__Problem statement__. From the material below, list every line containing "computer".

__Source records__.
-.-.-

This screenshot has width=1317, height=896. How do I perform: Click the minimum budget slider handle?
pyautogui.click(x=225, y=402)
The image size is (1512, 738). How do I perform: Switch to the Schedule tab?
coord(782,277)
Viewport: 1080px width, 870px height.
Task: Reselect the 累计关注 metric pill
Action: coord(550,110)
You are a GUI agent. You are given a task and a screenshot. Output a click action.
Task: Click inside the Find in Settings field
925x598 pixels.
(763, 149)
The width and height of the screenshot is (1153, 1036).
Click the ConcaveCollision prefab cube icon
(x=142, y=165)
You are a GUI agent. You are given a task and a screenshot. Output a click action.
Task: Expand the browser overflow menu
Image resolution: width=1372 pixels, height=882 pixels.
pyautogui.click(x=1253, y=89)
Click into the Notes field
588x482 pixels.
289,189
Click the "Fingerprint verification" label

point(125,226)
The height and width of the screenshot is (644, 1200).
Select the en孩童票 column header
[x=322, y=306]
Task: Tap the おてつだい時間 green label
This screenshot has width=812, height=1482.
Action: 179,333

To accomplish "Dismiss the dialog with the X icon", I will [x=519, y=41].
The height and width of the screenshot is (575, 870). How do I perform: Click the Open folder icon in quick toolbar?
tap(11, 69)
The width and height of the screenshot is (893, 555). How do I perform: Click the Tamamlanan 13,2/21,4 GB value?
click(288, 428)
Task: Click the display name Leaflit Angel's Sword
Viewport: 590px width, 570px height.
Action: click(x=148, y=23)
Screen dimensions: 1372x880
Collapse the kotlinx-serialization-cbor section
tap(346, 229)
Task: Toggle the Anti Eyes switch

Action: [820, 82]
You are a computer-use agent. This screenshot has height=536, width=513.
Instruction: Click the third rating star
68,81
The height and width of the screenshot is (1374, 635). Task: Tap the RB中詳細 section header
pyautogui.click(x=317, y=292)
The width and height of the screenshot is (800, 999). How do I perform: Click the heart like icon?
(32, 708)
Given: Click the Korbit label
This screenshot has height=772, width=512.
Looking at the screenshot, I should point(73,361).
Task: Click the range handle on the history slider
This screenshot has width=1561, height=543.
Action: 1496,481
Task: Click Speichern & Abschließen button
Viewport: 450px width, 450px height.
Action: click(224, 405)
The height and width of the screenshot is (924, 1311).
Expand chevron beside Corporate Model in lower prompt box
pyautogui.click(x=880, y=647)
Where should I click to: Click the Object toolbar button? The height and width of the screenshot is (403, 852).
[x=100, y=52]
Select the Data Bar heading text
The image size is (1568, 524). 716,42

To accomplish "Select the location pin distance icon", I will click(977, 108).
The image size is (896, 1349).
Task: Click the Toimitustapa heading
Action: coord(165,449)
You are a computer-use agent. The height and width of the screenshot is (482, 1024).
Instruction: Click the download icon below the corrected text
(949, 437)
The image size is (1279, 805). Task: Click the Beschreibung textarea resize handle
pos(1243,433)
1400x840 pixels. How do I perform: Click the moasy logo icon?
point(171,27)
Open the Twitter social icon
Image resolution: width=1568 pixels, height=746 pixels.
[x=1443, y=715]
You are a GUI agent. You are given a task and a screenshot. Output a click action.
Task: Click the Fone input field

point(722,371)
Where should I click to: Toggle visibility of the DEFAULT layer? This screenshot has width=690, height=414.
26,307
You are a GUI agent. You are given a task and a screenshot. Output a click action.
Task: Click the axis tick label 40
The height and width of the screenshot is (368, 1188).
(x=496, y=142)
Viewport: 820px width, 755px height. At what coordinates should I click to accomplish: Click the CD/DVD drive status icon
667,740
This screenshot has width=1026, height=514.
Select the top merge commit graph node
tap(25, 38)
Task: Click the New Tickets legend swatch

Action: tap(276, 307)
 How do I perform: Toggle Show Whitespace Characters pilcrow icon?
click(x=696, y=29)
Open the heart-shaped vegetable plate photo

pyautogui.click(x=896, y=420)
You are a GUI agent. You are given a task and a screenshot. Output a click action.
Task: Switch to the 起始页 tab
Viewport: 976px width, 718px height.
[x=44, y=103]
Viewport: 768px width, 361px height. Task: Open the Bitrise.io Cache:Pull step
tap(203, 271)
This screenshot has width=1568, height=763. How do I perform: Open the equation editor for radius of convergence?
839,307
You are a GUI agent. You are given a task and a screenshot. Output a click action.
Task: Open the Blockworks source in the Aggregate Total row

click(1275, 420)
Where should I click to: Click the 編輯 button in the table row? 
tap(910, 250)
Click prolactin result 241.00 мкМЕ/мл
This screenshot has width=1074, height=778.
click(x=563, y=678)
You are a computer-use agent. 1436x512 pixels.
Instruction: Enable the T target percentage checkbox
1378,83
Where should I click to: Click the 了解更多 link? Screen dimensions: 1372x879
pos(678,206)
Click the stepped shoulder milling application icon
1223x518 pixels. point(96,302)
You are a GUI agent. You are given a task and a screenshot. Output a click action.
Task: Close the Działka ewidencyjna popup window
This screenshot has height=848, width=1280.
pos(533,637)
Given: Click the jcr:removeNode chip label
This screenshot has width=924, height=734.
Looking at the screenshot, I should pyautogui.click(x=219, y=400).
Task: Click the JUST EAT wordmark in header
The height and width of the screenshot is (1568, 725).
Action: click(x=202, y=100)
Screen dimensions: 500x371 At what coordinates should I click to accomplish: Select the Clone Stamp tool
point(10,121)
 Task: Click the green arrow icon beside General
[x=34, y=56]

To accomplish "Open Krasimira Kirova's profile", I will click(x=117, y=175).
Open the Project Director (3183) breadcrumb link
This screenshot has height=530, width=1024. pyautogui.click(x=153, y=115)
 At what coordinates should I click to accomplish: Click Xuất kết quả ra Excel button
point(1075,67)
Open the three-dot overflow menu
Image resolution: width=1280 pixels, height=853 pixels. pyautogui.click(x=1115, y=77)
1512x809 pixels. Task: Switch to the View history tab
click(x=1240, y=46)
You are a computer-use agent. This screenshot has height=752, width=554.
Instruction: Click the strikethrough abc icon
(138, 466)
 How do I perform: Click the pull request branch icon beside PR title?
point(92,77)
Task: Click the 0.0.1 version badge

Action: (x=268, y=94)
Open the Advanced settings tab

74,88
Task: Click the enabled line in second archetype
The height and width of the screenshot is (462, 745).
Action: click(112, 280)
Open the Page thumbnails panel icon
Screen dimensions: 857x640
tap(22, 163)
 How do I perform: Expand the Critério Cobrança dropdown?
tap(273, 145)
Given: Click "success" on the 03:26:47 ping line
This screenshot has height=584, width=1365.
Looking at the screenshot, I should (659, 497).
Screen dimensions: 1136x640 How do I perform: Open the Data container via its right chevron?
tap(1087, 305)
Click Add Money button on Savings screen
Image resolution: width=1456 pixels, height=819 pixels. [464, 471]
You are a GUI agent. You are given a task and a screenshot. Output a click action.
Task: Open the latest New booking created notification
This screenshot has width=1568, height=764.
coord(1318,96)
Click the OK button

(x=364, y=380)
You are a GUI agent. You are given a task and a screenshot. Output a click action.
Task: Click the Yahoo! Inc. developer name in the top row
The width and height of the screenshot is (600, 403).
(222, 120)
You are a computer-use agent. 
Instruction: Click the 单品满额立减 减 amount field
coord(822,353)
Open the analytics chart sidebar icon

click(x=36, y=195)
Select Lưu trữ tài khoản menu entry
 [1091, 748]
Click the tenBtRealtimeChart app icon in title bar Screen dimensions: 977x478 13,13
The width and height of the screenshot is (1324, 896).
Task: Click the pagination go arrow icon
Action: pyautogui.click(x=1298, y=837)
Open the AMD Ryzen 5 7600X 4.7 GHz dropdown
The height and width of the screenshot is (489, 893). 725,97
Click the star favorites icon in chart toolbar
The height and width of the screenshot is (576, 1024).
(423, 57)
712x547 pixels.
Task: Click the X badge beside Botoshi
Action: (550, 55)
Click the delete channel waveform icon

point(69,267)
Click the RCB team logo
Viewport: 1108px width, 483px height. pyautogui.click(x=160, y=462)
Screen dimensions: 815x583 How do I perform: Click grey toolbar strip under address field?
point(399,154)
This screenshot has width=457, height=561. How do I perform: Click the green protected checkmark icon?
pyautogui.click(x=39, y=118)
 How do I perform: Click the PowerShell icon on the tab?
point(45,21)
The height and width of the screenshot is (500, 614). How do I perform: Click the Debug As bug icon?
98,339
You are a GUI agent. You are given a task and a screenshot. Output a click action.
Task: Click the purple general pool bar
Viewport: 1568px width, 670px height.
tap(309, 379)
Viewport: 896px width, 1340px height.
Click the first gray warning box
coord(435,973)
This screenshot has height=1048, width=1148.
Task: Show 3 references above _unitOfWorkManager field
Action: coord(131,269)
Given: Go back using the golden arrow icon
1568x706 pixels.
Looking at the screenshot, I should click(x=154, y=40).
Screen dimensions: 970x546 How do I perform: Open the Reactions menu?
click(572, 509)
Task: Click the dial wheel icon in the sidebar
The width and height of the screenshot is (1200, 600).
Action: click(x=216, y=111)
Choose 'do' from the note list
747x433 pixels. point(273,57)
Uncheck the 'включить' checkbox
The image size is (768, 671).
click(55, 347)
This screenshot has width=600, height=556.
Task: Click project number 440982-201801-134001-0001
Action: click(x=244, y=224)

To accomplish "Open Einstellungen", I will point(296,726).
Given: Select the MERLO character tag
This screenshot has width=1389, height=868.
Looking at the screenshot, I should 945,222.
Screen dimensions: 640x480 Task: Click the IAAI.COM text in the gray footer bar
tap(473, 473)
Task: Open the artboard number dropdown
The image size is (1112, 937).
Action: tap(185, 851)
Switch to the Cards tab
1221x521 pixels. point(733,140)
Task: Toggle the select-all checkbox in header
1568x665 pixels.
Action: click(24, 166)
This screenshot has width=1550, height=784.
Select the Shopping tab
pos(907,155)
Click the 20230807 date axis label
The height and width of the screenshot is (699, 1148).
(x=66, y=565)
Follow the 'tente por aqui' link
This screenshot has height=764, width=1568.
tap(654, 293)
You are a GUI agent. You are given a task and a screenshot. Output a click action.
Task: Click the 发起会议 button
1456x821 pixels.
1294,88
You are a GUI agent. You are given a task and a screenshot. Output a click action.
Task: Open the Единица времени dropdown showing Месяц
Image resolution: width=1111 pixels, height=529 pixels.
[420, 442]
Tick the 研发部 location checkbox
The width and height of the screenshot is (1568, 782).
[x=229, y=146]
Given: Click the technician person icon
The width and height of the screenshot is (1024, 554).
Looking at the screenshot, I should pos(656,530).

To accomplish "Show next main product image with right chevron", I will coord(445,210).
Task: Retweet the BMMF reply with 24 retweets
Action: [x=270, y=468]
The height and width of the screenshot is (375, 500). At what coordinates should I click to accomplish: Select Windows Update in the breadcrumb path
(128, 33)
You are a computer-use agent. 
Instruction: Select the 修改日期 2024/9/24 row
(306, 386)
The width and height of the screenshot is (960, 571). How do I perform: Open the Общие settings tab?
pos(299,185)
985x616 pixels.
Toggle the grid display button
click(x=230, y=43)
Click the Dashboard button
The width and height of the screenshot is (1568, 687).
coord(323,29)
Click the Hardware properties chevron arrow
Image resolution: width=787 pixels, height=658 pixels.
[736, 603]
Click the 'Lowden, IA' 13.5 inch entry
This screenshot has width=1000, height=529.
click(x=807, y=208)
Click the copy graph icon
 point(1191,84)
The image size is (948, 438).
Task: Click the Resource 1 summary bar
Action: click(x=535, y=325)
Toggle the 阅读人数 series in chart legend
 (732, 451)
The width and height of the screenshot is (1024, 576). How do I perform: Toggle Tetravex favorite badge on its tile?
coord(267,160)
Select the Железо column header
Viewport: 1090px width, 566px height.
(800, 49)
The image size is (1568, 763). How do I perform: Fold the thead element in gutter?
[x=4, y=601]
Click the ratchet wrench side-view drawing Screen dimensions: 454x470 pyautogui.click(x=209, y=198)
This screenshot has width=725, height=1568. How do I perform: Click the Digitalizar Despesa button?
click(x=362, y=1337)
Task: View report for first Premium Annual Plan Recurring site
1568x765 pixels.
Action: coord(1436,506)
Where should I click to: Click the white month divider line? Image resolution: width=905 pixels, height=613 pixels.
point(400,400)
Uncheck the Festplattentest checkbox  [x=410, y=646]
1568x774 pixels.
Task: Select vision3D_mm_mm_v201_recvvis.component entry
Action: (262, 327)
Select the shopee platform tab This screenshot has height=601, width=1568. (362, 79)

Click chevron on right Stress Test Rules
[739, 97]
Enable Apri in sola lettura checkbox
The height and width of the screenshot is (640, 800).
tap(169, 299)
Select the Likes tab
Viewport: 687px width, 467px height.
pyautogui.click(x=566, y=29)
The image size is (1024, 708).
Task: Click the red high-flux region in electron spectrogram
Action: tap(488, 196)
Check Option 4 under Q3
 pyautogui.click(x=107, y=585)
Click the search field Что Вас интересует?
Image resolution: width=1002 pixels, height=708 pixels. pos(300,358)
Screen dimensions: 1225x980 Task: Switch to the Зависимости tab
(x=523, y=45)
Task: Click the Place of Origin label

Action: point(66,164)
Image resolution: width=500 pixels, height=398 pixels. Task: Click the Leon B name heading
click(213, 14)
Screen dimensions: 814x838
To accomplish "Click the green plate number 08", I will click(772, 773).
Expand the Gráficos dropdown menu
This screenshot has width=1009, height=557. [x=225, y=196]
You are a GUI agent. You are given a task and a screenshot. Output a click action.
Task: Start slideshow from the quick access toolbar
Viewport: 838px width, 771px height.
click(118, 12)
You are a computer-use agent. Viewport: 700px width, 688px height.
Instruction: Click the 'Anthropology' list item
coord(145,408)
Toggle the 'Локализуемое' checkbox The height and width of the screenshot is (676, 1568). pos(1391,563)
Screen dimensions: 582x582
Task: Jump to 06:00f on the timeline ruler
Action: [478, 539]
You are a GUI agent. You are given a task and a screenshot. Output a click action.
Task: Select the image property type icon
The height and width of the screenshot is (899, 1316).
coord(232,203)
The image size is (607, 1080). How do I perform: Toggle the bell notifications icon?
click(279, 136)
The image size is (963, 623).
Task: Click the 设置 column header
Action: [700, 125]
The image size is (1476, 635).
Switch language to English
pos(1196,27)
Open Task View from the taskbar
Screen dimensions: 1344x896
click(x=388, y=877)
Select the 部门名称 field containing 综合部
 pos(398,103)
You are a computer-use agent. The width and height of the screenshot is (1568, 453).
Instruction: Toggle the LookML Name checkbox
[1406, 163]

-.-.-

__Response__.
You are a computer-use agent. This screenshot has height=536, width=513.
You are a computer-use agent. The height and width of the screenshot is (482, 1024).
You are a computer-use agent. 1436x512 pixels.
You are a computer-use agent. This screenshot has height=752, width=554.
You are a computer-use agent. 
You are a computer-use agent. 
You are a computer-use agent. Viewport: 700px width, 688px height.
You are a computer-use agent. The width and height of the screenshot is (1568, 453).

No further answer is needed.